TASK ITEM: Filter the listing below down to the lines with the word "computer" and copy those.

MATERIAL PROVIDED:
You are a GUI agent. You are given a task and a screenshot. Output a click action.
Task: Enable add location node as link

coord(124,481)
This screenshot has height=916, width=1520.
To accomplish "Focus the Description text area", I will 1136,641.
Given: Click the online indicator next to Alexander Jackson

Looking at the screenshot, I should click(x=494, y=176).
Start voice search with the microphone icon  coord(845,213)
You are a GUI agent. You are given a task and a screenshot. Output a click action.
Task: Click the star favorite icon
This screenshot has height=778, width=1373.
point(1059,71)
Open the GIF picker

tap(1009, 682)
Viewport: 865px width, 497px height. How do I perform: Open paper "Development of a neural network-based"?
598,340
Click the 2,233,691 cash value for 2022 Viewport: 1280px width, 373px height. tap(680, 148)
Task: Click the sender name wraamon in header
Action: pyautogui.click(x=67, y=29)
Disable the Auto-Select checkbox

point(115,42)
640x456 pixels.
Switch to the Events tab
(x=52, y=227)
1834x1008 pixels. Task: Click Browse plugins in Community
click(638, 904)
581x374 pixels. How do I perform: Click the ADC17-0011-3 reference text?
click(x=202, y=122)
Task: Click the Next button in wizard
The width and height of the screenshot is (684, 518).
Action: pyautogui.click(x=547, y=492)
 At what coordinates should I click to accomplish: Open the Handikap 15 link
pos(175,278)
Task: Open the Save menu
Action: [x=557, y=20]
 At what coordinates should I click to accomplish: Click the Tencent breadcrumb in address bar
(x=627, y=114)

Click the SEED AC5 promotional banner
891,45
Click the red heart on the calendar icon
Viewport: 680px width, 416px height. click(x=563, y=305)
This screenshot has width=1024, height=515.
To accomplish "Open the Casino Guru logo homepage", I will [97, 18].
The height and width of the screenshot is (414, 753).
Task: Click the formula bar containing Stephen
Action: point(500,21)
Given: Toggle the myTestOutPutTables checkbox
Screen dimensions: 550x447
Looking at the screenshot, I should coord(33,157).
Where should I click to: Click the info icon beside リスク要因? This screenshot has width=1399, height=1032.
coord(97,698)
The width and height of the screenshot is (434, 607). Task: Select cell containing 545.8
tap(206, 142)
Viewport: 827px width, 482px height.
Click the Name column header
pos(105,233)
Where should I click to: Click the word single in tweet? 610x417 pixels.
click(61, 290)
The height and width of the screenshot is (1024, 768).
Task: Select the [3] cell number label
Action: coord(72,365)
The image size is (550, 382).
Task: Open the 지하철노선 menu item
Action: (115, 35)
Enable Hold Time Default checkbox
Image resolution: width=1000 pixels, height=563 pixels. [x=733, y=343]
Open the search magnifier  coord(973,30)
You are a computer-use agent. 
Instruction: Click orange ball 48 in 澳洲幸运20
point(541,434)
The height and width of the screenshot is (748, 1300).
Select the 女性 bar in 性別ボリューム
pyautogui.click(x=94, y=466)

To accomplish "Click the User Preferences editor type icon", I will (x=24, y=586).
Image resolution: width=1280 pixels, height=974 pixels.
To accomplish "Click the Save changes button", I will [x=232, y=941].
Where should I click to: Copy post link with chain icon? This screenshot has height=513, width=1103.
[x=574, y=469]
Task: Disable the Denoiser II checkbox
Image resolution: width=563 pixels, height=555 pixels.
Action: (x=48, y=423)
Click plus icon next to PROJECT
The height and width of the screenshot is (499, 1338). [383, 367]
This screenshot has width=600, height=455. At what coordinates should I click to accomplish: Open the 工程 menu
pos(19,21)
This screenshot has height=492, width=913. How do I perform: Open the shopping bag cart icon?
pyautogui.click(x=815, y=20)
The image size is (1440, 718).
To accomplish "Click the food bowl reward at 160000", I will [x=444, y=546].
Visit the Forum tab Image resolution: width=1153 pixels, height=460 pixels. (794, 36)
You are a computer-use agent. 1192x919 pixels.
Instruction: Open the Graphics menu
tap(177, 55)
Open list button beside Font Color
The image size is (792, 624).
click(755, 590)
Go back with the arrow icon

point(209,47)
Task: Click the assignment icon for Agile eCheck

RESULT FOR THIS EXERCISE:
You are a computer-use agent. 
You are a computer-use agent. 1192x919 pixels.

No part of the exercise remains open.